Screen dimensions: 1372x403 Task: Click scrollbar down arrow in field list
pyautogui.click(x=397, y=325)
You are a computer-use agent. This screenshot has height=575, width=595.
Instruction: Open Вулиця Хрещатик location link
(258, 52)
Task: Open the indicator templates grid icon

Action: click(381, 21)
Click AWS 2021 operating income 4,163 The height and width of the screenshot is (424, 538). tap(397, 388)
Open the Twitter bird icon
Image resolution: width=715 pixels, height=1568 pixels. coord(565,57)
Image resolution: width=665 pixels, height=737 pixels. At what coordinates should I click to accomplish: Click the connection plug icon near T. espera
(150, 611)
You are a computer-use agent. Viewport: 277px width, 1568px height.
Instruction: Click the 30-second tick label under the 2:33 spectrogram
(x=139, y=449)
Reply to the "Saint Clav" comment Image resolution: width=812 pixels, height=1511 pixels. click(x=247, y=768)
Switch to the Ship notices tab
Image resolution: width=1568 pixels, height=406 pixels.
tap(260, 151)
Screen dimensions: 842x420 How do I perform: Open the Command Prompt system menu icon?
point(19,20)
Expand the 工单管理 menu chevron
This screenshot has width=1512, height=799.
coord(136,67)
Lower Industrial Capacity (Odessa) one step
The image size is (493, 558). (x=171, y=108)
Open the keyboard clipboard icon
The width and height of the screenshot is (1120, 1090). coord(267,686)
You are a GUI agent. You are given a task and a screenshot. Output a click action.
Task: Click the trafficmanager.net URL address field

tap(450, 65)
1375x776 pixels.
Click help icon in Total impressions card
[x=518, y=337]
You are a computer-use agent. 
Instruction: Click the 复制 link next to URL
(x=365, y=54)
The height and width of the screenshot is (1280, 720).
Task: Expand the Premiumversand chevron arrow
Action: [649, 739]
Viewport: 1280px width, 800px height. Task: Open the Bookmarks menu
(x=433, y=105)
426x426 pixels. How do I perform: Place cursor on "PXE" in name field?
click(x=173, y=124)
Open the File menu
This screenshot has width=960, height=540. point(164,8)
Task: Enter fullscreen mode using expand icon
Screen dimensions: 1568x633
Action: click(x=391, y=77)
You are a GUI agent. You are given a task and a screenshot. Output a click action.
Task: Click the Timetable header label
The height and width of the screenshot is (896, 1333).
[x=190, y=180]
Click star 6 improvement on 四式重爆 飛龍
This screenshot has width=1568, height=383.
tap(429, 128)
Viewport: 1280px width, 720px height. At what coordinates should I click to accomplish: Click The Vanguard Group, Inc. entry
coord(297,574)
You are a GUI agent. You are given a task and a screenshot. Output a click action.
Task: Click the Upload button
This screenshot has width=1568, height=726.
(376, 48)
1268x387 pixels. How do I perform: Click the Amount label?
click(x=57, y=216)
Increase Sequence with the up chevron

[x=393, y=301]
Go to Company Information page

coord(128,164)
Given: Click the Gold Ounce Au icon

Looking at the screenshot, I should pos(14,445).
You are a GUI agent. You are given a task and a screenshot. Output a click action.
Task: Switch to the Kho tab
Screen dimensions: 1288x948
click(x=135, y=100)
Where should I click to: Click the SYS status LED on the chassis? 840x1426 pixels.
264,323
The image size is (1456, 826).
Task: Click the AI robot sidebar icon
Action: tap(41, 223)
════════════════════
§ **Problem description**
The full listing above should be retyped without any alteration.

§ **Your response**
Screen dimensions: 1372x403 Task: Click scrollbar down arrow in field list
pyautogui.click(x=397, y=325)
You are a computer-use agent. This screenshot has height=575, width=595.
Instruction: Open Вулиця Хрещатик location link
(258, 52)
Task: Open the indicator templates grid icon

Action: click(381, 21)
Click AWS 2021 operating income 4,163 The height and width of the screenshot is (424, 538). tap(397, 388)
Open the Twitter bird icon
Image resolution: width=715 pixels, height=1568 pixels. coord(565,57)
Image resolution: width=665 pixels, height=737 pixels. At what coordinates should I click to accomplish: Click the connection plug icon near T. espera
(150, 611)
You are a computer-use agent. Viewport: 277px width, 1568px height.
Instruction: Click the 30-second tick label under the 2:33 spectrogram
(x=139, y=449)
Reply to the "Saint Clav" comment Image resolution: width=812 pixels, height=1511 pixels. click(x=247, y=768)
Switch to the Ship notices tab
Image resolution: width=1568 pixels, height=406 pixels.
tap(260, 151)
Screen dimensions: 842x420 How do I perform: Open the Command Prompt system menu icon?
point(19,20)
Expand the 工单管理 menu chevron
This screenshot has width=1512, height=799.
coord(136,67)
Lower Industrial Capacity (Odessa) one step
The image size is (493, 558). (x=171, y=108)
Open the keyboard clipboard icon
The width and height of the screenshot is (1120, 1090). coord(267,686)
You are a GUI agent. You are given a task and a screenshot. Output a click action.
Task: Click the trafficmanager.net URL address field

tap(450, 65)
1375x776 pixels.
Click help icon in Total impressions card
[x=518, y=337]
You are a computer-use agent. 
Instruction: Click the 复制 link next to URL
(x=365, y=54)
The height and width of the screenshot is (1280, 720).
Task: Expand the Premiumversand chevron arrow
Action: [649, 739]
Viewport: 1280px width, 800px height. Task: Open the Bookmarks menu
(x=433, y=105)
426x426 pixels. How do I perform: Place cursor on "PXE" in name field?
click(x=173, y=124)
Open the File menu
This screenshot has width=960, height=540. point(164,8)
Task: Enter fullscreen mode using expand icon
Screen dimensions: 1568x633
Action: click(x=391, y=77)
You are a GUI agent. You are given a task and a screenshot. Output a click action.
Task: Click the Timetable header label
The height and width of the screenshot is (896, 1333).
[x=190, y=180]
Click star 6 improvement on 四式重爆 飛龍
This screenshot has width=1568, height=383.
tap(429, 128)
Viewport: 1280px width, 720px height. At what coordinates should I click to accomplish: Click The Vanguard Group, Inc. entry
coord(297,574)
You are a GUI agent. You are given a task and a screenshot. Output a click action.
Task: Click the Upload button
This screenshot has width=1568, height=726.
(376, 48)
1268x387 pixels. How do I perform: Click the Amount label?
click(x=57, y=216)
Increase Sequence with the up chevron

[x=393, y=301]
Go to Company Information page

coord(128,164)
Given: Click the Gold Ounce Au icon

Looking at the screenshot, I should pos(14,445).
You are a GUI agent. You are given a task and a screenshot. Output a click action.
Task: Switch to the Kho tab
Screen dimensions: 1288x948
click(x=135, y=100)
Where should I click to: Click the SYS status LED on the chassis? 840x1426 pixels.
264,323
The image size is (1456, 826).
Task: Click the AI robot sidebar icon
Action: tap(41, 223)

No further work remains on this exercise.